Saved entries

◆ ◆ ◆ ◆ ◆

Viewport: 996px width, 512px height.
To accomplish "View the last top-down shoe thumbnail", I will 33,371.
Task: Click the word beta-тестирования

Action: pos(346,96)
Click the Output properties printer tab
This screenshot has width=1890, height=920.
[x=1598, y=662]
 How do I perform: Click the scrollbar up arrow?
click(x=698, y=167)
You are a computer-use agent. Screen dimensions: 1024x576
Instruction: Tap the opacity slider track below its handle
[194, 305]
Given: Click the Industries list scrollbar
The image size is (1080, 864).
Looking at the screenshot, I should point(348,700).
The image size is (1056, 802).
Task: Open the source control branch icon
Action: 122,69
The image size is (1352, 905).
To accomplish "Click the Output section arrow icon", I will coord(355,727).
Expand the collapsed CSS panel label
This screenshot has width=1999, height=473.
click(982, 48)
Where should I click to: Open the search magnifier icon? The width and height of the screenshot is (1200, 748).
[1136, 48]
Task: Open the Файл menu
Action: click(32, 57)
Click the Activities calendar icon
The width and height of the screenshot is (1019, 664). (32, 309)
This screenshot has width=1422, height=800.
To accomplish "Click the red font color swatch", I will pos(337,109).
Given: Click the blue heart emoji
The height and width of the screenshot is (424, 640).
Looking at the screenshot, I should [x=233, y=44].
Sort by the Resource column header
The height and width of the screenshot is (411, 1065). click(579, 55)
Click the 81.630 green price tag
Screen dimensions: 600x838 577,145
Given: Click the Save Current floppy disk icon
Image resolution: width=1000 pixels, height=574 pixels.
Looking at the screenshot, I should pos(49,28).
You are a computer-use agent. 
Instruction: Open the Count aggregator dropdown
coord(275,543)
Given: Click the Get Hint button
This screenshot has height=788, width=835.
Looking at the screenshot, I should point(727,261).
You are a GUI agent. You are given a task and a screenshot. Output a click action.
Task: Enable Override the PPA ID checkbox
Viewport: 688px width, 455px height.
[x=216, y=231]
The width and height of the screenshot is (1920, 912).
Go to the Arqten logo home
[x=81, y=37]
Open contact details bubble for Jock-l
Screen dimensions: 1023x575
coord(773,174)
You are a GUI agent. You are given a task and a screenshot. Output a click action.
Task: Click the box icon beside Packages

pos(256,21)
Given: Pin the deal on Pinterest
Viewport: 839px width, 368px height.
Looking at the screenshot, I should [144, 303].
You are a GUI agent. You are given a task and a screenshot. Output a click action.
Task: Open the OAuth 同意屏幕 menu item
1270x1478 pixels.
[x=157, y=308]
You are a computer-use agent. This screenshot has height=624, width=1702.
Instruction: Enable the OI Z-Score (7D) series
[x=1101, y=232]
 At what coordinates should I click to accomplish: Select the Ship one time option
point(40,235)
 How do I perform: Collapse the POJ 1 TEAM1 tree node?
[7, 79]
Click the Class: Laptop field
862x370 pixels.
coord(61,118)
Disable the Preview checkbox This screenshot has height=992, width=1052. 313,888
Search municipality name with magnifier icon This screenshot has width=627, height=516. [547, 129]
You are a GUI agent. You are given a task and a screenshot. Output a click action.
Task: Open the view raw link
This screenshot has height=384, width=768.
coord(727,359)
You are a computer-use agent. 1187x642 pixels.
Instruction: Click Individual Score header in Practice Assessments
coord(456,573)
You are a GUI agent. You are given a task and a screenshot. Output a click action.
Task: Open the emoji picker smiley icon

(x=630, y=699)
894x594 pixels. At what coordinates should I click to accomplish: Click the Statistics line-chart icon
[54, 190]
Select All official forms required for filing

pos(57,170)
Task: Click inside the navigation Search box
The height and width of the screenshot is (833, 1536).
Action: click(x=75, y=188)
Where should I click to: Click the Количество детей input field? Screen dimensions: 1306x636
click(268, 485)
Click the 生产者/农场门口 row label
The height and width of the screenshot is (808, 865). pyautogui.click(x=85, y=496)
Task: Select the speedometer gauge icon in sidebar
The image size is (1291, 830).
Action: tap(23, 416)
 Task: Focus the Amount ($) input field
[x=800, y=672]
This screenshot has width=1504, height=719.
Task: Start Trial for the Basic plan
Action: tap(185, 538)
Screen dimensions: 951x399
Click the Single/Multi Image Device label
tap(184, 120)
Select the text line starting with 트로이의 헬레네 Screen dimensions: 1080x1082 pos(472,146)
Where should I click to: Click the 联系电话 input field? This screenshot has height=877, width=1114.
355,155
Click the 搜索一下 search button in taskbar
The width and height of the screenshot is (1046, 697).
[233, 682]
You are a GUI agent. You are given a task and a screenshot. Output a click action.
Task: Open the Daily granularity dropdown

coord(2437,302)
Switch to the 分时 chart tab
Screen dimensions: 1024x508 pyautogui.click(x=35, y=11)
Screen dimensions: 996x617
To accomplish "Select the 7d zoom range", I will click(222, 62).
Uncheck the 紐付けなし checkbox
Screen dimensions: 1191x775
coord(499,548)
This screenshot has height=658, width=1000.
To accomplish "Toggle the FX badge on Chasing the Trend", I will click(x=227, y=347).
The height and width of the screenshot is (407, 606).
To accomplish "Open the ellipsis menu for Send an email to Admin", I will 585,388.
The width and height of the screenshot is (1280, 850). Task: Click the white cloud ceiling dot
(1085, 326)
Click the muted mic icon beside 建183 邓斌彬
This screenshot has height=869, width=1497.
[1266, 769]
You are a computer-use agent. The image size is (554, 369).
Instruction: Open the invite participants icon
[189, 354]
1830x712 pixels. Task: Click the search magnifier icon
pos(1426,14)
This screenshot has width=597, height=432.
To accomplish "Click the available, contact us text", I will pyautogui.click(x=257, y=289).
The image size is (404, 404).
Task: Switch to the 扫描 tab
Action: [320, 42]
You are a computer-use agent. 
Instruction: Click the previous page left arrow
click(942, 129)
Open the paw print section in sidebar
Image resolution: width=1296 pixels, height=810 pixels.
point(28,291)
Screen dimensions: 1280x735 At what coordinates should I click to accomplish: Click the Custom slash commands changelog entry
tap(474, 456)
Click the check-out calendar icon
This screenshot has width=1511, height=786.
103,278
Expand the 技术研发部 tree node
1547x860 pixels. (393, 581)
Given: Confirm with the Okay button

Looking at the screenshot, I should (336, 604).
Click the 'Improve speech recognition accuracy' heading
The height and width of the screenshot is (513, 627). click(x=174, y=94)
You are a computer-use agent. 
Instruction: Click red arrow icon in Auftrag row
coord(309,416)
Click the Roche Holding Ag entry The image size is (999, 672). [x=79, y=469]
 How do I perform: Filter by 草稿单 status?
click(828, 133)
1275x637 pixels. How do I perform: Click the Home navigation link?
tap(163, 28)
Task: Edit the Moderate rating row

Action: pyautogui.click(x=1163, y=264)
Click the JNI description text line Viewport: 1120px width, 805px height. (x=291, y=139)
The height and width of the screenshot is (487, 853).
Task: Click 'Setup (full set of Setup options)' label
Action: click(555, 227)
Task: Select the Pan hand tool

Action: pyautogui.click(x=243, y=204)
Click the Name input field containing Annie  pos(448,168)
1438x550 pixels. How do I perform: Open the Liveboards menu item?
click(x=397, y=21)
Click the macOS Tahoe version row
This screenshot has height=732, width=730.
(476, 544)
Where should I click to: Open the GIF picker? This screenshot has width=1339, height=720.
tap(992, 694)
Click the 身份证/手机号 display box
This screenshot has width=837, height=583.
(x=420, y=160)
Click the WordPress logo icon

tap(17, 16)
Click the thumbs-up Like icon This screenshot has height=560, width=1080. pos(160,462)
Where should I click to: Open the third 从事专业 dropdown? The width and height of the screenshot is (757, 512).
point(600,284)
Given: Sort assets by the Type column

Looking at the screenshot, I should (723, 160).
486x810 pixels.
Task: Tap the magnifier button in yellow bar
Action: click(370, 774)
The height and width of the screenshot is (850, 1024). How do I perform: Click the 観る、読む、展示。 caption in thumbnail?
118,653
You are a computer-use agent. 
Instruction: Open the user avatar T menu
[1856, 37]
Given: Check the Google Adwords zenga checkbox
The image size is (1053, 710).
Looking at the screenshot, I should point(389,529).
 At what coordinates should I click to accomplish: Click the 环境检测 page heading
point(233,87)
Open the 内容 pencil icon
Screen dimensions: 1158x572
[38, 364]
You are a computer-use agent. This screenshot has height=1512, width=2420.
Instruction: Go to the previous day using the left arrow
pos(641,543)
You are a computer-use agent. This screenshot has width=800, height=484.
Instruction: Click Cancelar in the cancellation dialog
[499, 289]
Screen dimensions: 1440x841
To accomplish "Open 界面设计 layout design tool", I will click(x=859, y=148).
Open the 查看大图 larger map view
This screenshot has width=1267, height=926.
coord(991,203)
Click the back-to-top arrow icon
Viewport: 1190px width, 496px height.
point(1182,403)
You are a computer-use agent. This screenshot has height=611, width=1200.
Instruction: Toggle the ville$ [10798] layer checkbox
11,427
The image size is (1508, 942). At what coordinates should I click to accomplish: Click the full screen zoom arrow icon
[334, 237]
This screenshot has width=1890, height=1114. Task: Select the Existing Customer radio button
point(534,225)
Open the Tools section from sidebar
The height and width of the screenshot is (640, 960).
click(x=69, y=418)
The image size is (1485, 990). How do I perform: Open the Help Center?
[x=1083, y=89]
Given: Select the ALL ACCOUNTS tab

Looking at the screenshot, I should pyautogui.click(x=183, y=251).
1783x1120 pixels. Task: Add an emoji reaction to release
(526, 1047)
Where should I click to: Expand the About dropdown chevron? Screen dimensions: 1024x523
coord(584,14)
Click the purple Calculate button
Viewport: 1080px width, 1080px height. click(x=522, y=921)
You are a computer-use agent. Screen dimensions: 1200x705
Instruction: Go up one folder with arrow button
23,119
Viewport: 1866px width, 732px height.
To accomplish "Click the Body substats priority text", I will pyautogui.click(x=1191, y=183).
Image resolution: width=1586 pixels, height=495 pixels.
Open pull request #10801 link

◆ ◆ ◆ ◆ ◆

*What you need to do:* Lines with the word "computer": report how many there are in the entries, as a bare number.

*Finished task:* 12